Now we are in Liverpool’s year as European Capital of Culture 2008, what can we expect? In its bid to win this prestigious title, Liverpool made it clear that it would be taking a multi-cultural view, the with the strap line “The world one city” to encompass the diverse ethnic groups that have travelled to this city through its port, a gateway to the world.
Perhaps you saw the opening concert reviewed on BBC2‘s Culture Show which was broadcast from the new £164m Liverpool Echo Arena. The show featured many of the Liverpool’s top pop musicians and, according to the BBC, the “Royal Philharmonic Orchestra”. So what’s not in the orchestra’s name? Well, “Liverpool” actually! Anyone can make a mistake, but a reliable source told me that the Beeb had been briefed and corrected several times prior to the broadcast. Perhaps they were overcome by the moving performances they had witnessed. After all, with a Starr led cast, surely that would have been the case.…
No mistake in the name there. Ringo (the former Beatle) returned to Liverpool to front the 08 Gala opening. In a TV interview later with Jonathan Ross, he declared that he had no desire to return to Liverpool, and then shamelessly plugged his new album, Liverpool 08, which begins with the line Liverpool I left you! Let’s hope things get better in the coming year. Liverpool has a cultural heritage few cities can match.
Culture in Liverpool is very varied, but there does seem to be an avoidance of any possible accusations of Elitism.
Who represents the Elite? If that is judged by the remuneration, I would guess that the Starr of the show would be taking home roughly the same as the entire Royal Liverpool Philharmonic and its conductor, Vasily Petrenko. Perhaps pop musicians are the new Elite!
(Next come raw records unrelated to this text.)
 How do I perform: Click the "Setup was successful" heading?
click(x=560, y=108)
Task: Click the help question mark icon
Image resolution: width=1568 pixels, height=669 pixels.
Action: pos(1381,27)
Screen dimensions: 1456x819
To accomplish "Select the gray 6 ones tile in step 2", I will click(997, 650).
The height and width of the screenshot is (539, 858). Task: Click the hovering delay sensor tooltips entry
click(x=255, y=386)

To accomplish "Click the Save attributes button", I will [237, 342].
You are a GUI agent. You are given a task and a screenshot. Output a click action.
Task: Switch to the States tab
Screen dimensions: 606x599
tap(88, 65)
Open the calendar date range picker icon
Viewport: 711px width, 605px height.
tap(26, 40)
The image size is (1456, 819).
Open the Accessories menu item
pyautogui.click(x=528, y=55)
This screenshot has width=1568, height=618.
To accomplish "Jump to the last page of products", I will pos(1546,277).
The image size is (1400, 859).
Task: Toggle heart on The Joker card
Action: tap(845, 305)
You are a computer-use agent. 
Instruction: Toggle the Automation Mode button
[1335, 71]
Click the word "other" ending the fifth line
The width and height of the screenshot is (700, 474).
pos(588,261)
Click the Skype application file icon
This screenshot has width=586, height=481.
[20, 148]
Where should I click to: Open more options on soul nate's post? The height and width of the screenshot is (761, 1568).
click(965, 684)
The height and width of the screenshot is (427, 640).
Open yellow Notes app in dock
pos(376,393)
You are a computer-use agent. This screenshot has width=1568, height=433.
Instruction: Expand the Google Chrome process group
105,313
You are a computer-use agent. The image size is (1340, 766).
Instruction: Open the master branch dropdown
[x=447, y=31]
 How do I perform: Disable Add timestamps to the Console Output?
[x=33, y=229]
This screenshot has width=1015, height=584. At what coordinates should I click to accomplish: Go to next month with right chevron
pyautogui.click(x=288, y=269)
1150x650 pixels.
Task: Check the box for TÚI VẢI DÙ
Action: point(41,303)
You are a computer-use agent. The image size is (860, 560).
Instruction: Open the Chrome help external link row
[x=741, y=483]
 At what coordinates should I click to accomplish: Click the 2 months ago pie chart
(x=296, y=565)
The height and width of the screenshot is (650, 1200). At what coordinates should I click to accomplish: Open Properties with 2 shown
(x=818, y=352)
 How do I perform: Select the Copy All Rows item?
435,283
So what’s in the name Elite? If you are referring to Merseyside’s football teams, the word Elite is expected and accepted, as it describes their status amongst the best in the world. Curious how that definition is used for all top sportspersons with a positive image, and yet when the same word applied to anything with a cultural angle suddenly changes context into a word implying snobbery and “high brow”.
An article featured in this magazine back in summer 2003, “The Athletic Musician” (available online via www.theclarinet.co.uk), drew many comparisons with the approach and training that musicians share with athletes and sportsmen at all levels. Many amateur athletes aspire to be like the stars in that field, and likewise many amateur musicians will do the same.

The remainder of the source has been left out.